▶ [EXERCISE DIRECTIONS]: Beneath this line is the data. Output exactly the lines from the line with "本づくりの流れ (27, 2379)" to the line with "自費出版Q&A (25, 2391)", both ends included, and nothing more.

Segment Start: RECORDED INFORMATION

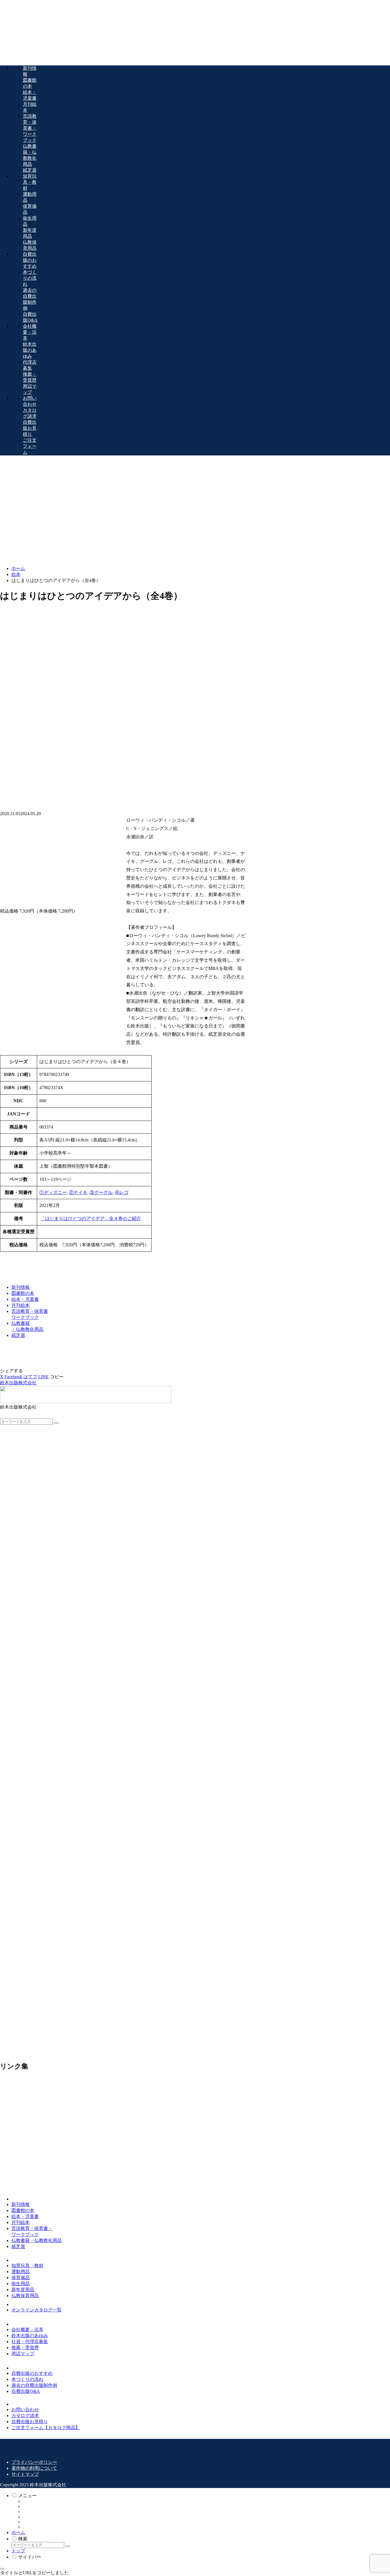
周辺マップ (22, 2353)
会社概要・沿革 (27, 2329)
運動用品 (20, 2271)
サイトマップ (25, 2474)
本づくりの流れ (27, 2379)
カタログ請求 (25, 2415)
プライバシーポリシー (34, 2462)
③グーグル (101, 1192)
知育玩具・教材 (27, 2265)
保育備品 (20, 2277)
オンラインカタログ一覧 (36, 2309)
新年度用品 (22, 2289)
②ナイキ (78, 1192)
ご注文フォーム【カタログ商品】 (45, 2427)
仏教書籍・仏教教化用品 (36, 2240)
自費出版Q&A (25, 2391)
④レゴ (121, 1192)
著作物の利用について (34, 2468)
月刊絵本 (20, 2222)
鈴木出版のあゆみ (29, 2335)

Segment End: RECORDED INFORMATION

▶ [OUTPUT FOR THIS EXERCISE]:
本づくりの流れ (27, 2379)
カタログ請求 (25, 2415)
プライバシーポリシー (34, 2462)
③グーグル (101, 1192)
知育玩具・教材 (27, 2265)
保育備品 (20, 2277)
オンラインカタログ一覧 (36, 2309)
新年度用品 (22, 2289)
②ナイキ (78, 1192)
ご注文フォーム【カタログ商品】 (45, 2427)
仏教書籍・仏教教化用品 (36, 2240)
自費出版Q&A (25, 2391)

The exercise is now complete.